15 - 24 yaş arası genç işsiz oranı toplam işsizlik oranının yüzde 21'i seviyesindedir. Yani bugün  700 bin gencimiz işsizdir ve bu rakam artmaktadır. Saadet iktidarı gençlerimizin sorunlarına ciddiyetle eğilecek, gençlerimiz için yatırım, istihdam ve üretim hamleleri gerçekleştirilecek. Hem gençlerimiz iş bulacak, hem ülkemiz reel manada kalkınacaktır.

### Kaydedilen veriler

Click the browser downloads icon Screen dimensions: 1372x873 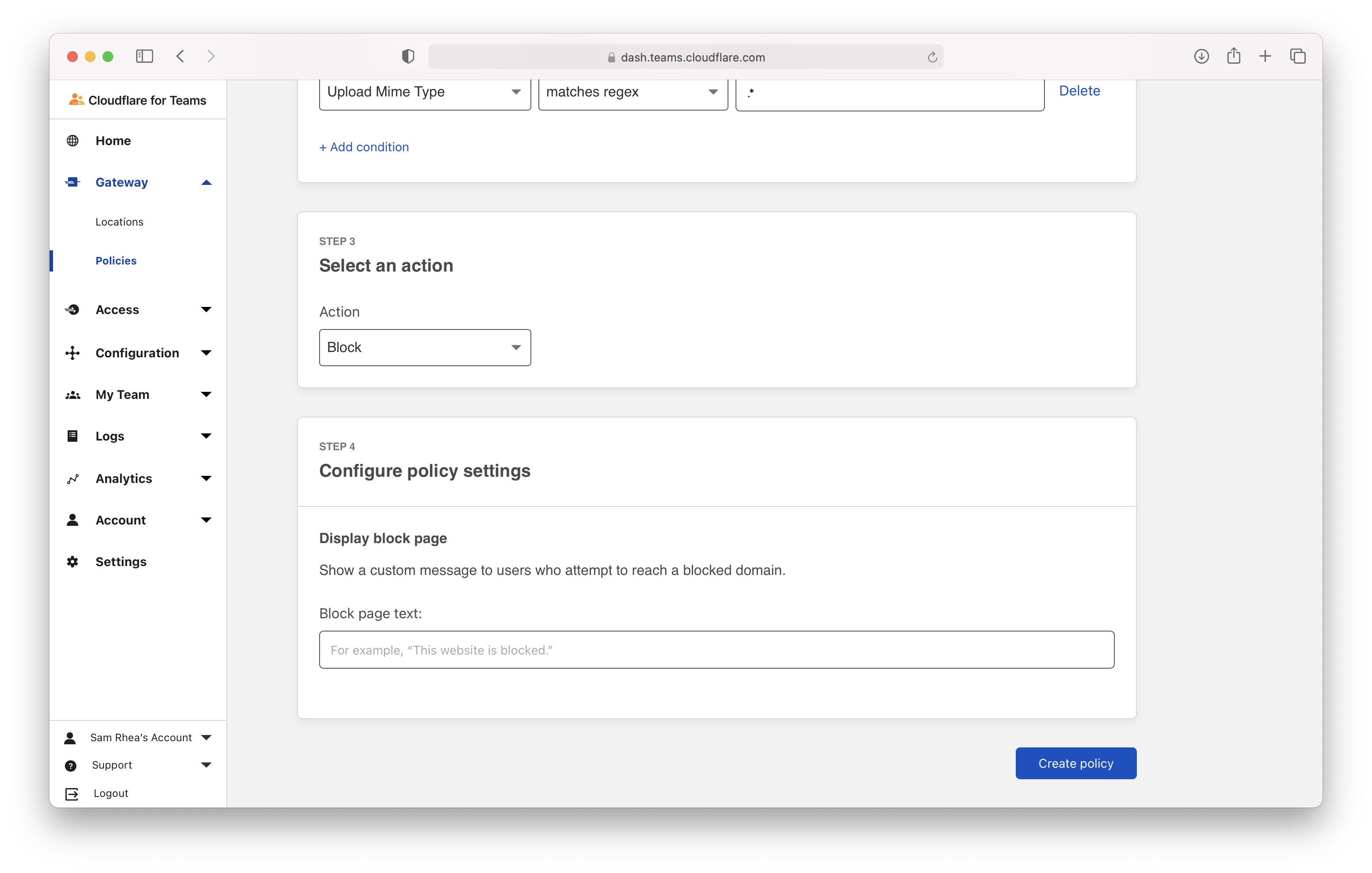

### Görevler
1. Okuma metnini iki cümleyle özetleyin.
2. Okuma metninin "15 - 24 yaş" ile başlayıp "reel manada kalkınacaktır." ile biten kısmını harfi harfine tekrarlayın.
Veriler, okuma metniyle ilgili değildir.

### Görevlere göre yanıtlar
1. 15-24 yaş arası genç işsiz oranı, toplam işsizlik oranının yüzde 21'i seviyesindedir; bugün 700 bin genç işsizdir ve bu rakam artmaktadır. Metne göre Saadet iktidarı gençlerin sorunlarına ciddiyetle eğilecek ve onlar için yatırım, istihdam ve üretim hamleleri gerçekleştirecek; böylece hem gençler iş bulacak hem de ülke reel manada kalkınacaktır.

2.
15 - 24 yaş arası genç işsiz oranı toplam işsizlik oranının yüzde 21'i seviyesindedir. Yani bugün  700 bin gencimiz işsizdir ve bu rakam artmaktadır. Saadet iktidarı gençlerimizin sorunlarına ciddiyetle eğilecek, gençlerimiz için yatırım, istihdam ve üretim hamleleri gerçekleştirilecek. Hem gençlerimiz iş bulacak, hem ülkemiz reel manada kalkınacaktır.